(Stored items)
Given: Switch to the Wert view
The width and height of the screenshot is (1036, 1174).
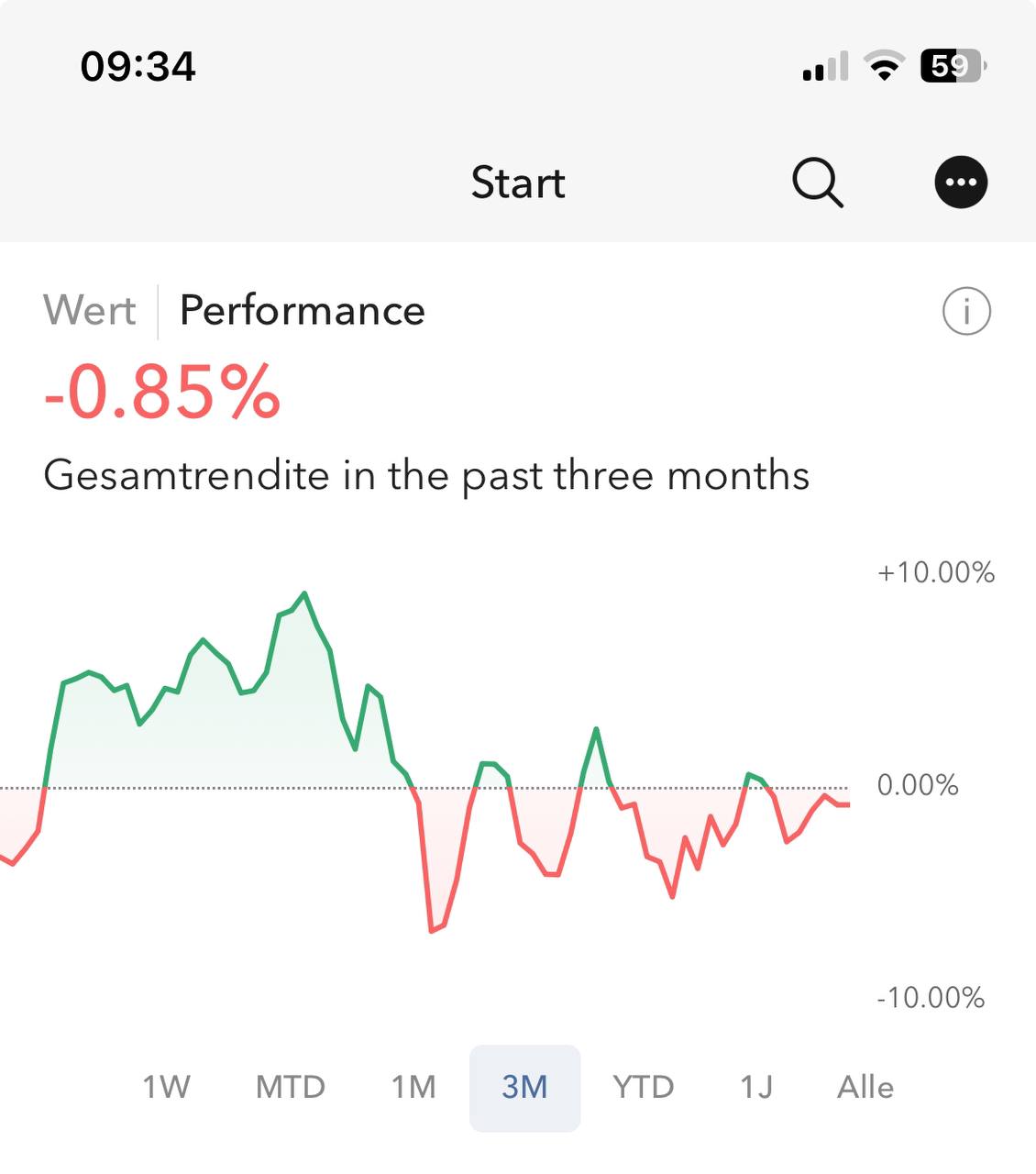Looking at the screenshot, I should pos(90,310).
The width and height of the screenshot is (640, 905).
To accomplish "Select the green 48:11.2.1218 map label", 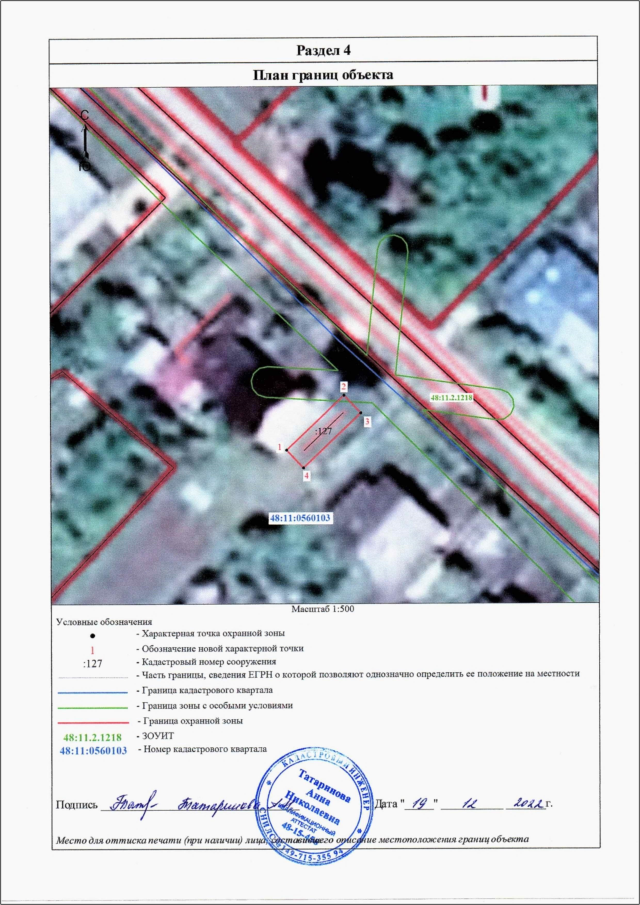I will tap(452, 398).
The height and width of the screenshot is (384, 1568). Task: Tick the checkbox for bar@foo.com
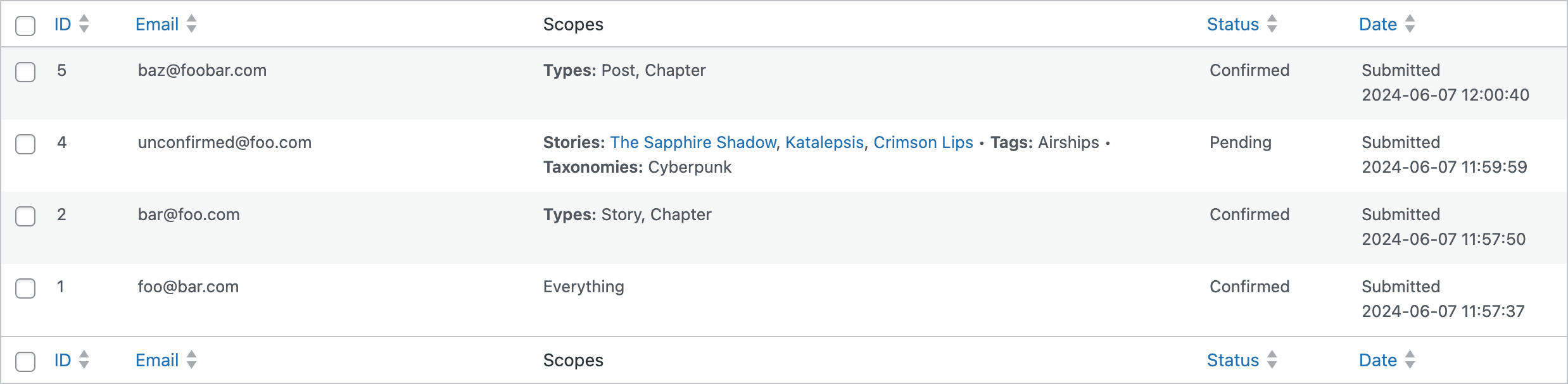coord(25,216)
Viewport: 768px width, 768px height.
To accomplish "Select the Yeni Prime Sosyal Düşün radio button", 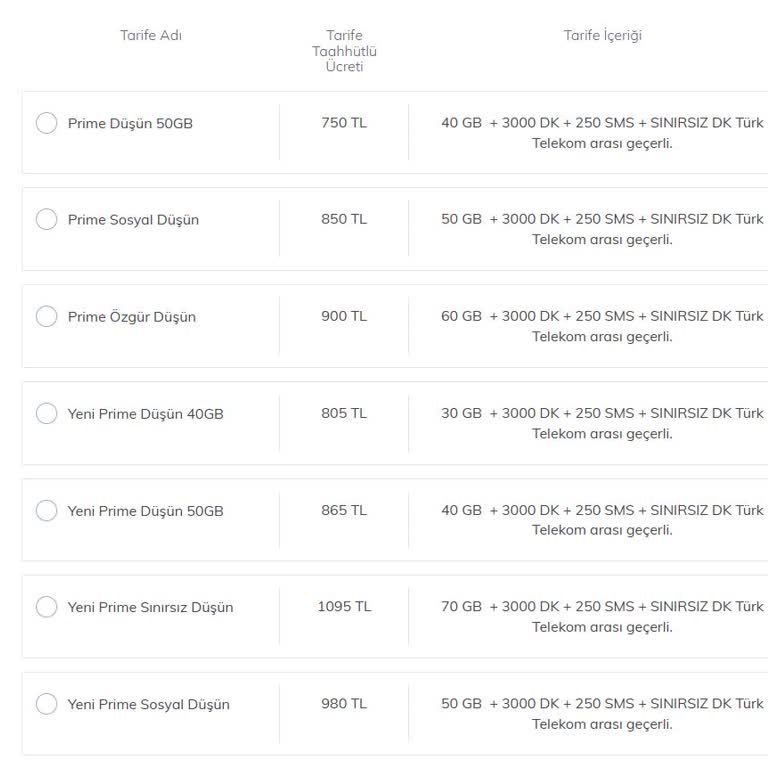I will 46,704.
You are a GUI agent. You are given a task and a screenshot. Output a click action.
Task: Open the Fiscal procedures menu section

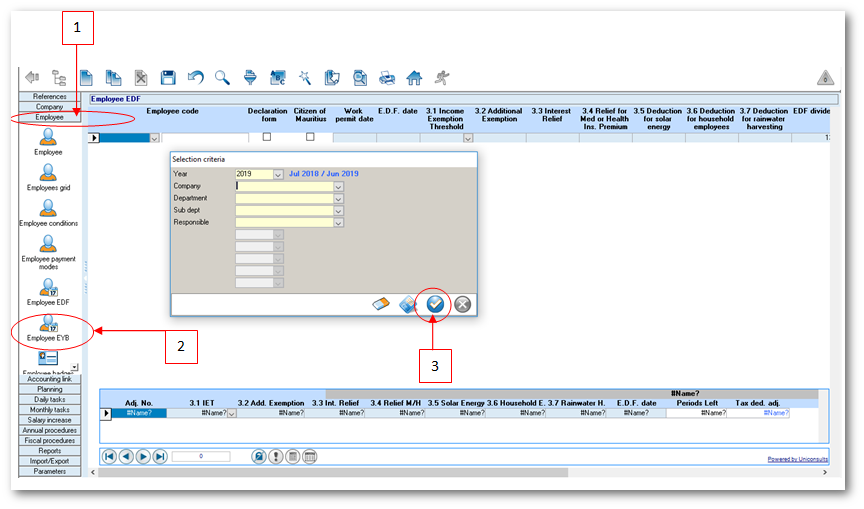(48, 440)
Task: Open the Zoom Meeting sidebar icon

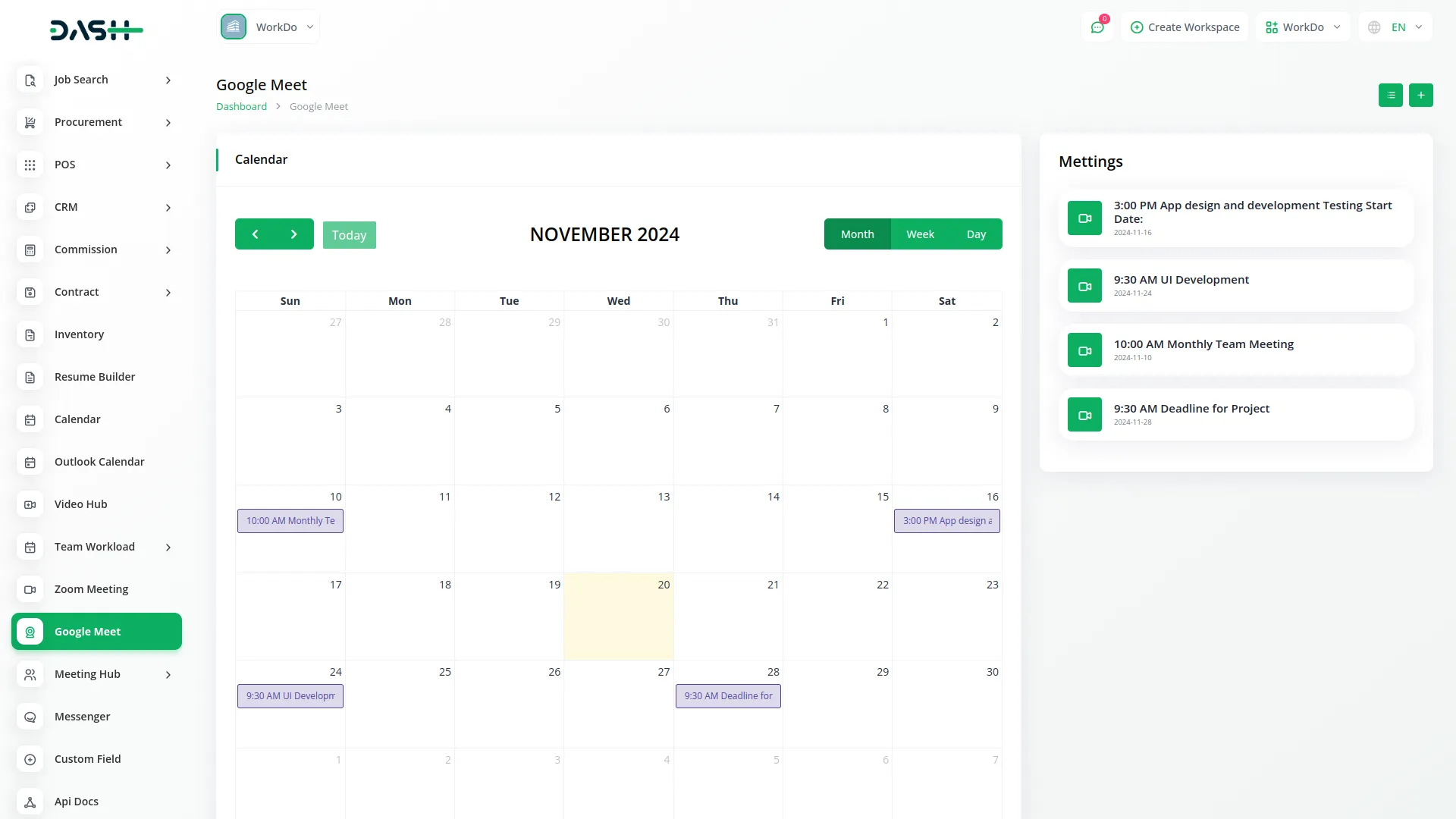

§ DESCRIPTION OF THE TASK
Give the stretch from the line containing "You are a GUI" through the end of the rows as a Markdown table with columns Entry and Text, numbering each line in Entry and skipping blank lines. Leave the pictures out.

§ SOLUTION TO THE PROBLEM
| Entry | Text |
|---|---|
| 1 | You are a GUI agent. You are given a task and a screenshot. Output a click action. |
| 2 | Task: Open the Fiscal procedures menu section |
| 3 | (48, 440) |
| 4 | Task: Open the Zoom Meeting sidebar icon |